Write out the stretch of the transport protocol passage from "The network layer" through "operating system 118.", switching every "device driver 120" to "network driver 120".

QUOTED PASSAGE:
******

The transport protocol operations include packaging data in a TCP/IP packet with a checksum and other information and sending the packets. These sending operations are performed by an agent which may be embodied with a TOE, a network interface card or integrated circuit, a driver, TCP/IP stack, a host processor or a combination of these elements. The transport protocol operations also include receiving a TCP/IP packet from over the network and unpacking the TCP/IP packet to access the payload data. These receiving operations are performed by an agent which, again, may be embodied with a TOE, a network interface card or integrated circuit, a driver, TCP/IP stack, a host processor or a combination of these elements.

The network layer handles network communication and provides received TCP/IP packets to the transport protocol layer. The transport protocol layer interfaces with the device driver 120 or an operating system 118 or a program 116, and performs additional transport protocol layer operations, such as processing the content of messages included in the packets received at the I/O device 110 that are wrapped in a transport layer, such as TCP, the Internet Small Computer System Interface (iSCSI), Fibre Channel SCSI, parallel SCSI transport, or any suitable transport layer protocol. The TOE of the transport protocol layer 121 can unpack the payload from the received TCP/IP packet(s) and transfer the data to the device driver 120, the program 116 or the operating system 118.

******

DATASET ROWS:

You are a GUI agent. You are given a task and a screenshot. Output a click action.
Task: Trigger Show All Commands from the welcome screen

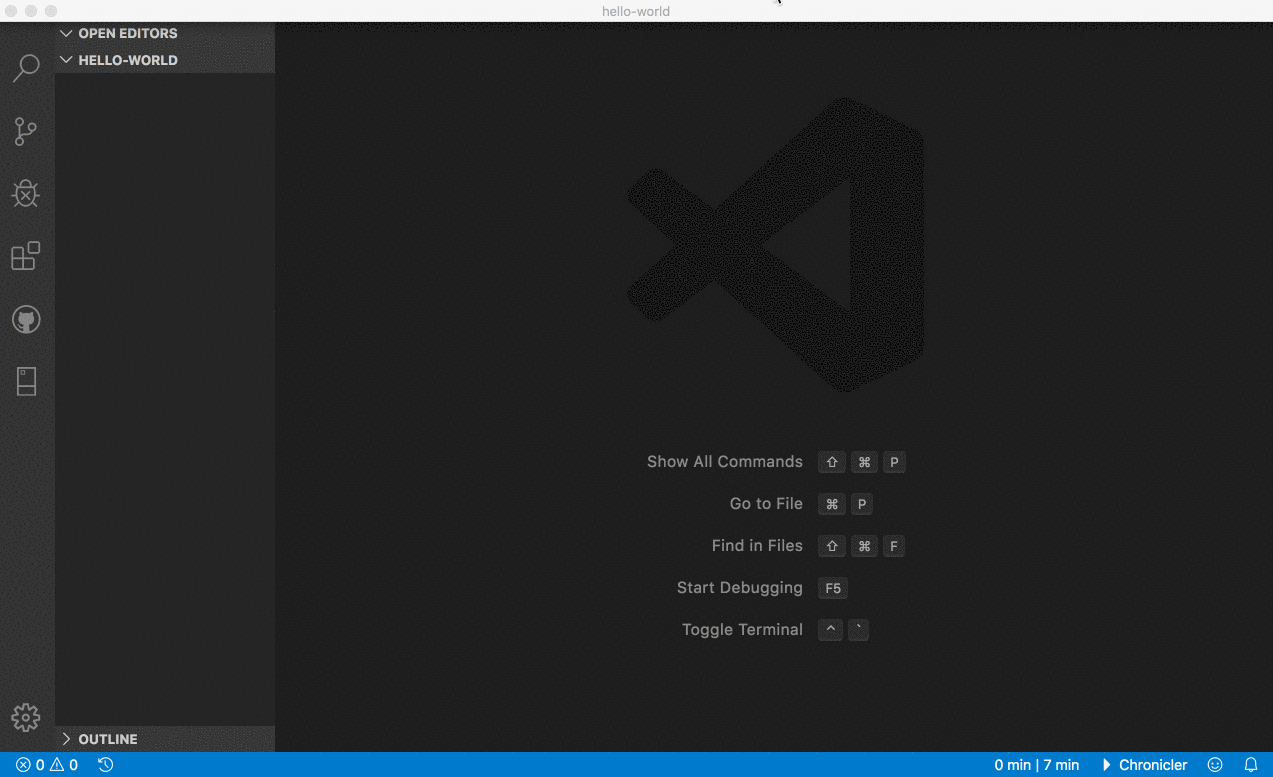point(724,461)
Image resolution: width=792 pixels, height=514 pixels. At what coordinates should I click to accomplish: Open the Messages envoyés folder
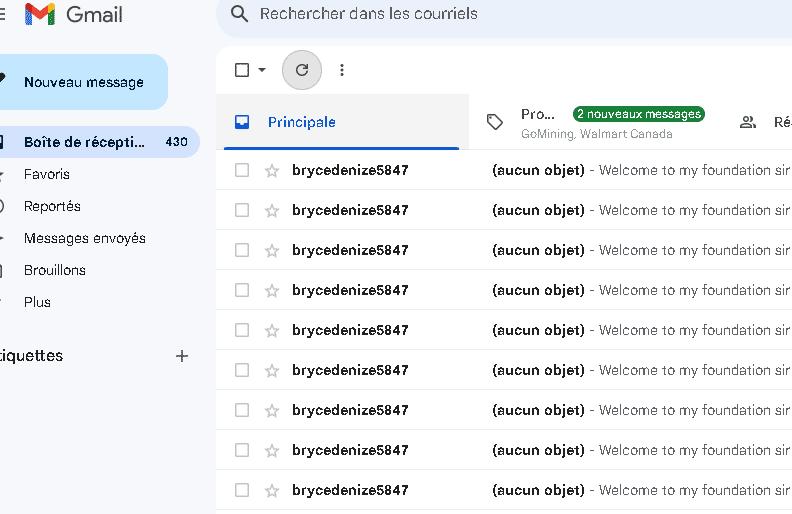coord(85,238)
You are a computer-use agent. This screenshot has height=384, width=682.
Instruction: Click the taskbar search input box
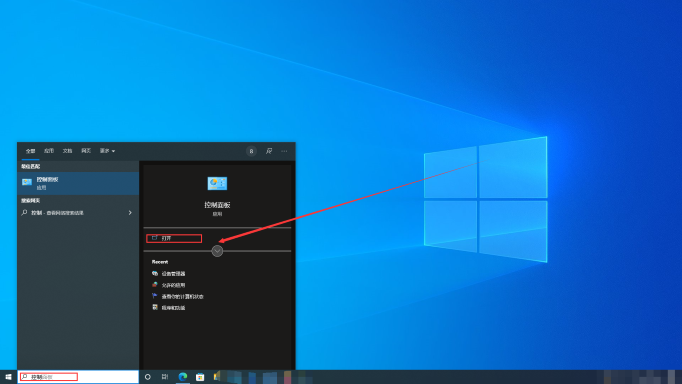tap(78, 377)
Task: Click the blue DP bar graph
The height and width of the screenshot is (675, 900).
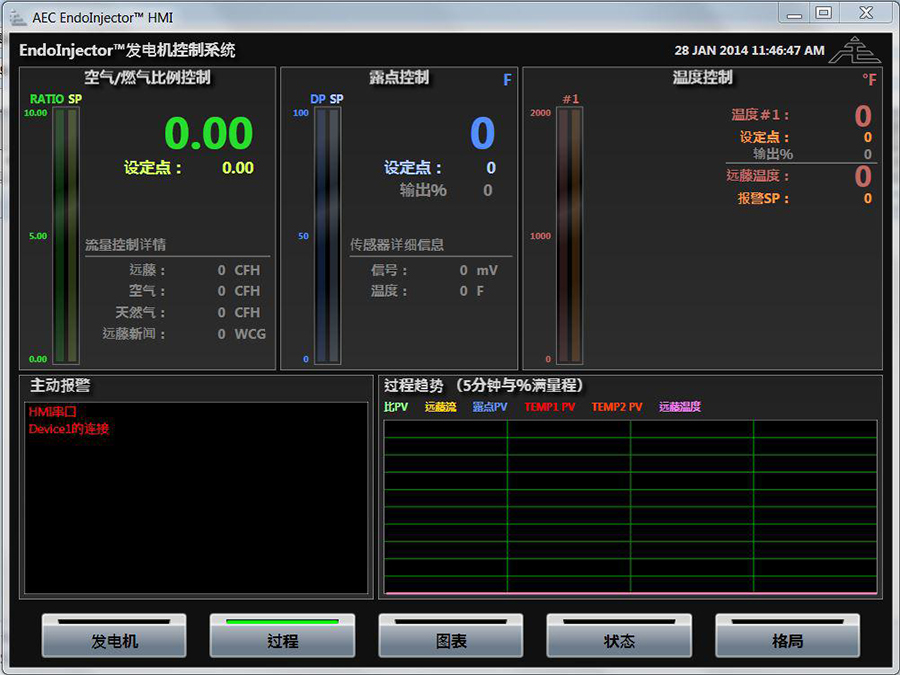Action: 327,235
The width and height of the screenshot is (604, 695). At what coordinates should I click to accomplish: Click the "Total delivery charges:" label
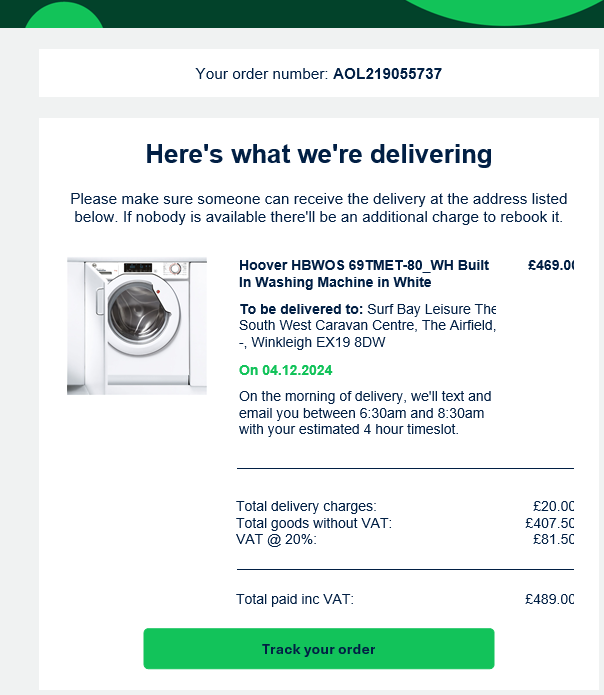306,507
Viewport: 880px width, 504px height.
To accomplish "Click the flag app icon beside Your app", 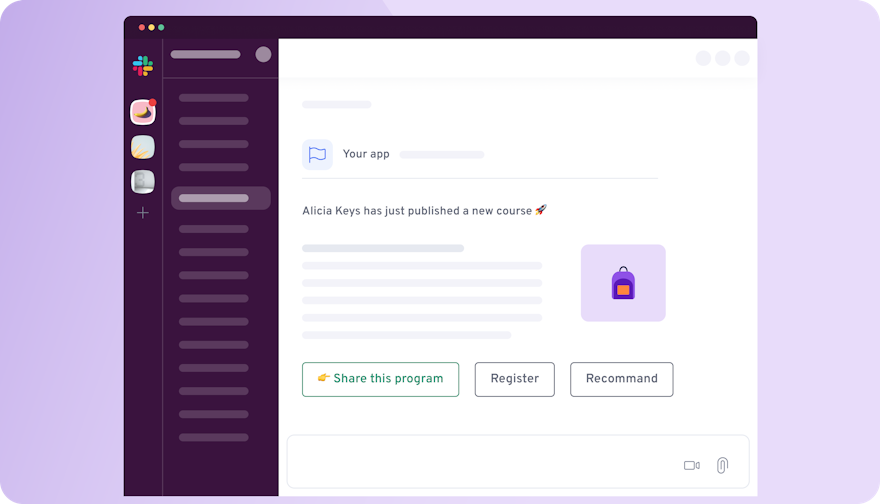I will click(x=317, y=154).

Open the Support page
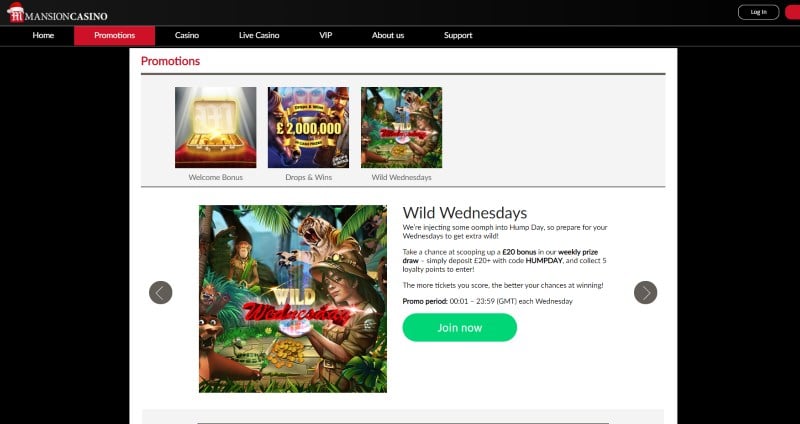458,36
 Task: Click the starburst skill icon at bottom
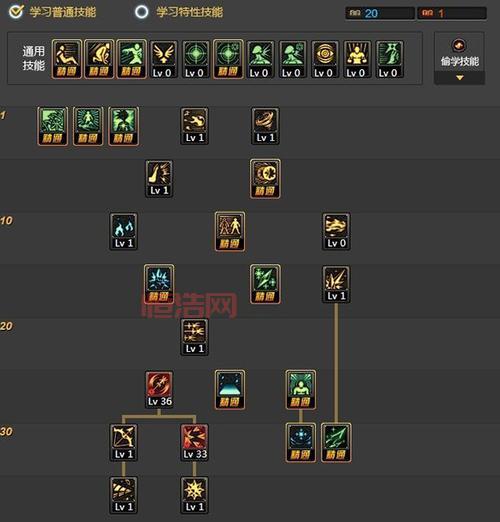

******

IN RESPONSE:
The network layer handles network communication and provides received TCP/IP packets to the transport protocol layer. The transport protocol layer interfaces with the network driver 120 or an operating system 118 or a program 116, and performs additional transport protocol layer operations, such as processing the content of messages included in the packets received at the I/O device 110 that are wrapped in a transport layer, such as TCP, the Internet Small Computer System Interface (iSCSI), Fibre Channel SCSI, parallel SCSI transport, or any suitable transport layer protocol. The TOE of the transport protocol layer 121 can unpack the payload from the received TCP/IP packet(s) and transfer the data to the network driver 120, the program 116 or the operating system 118.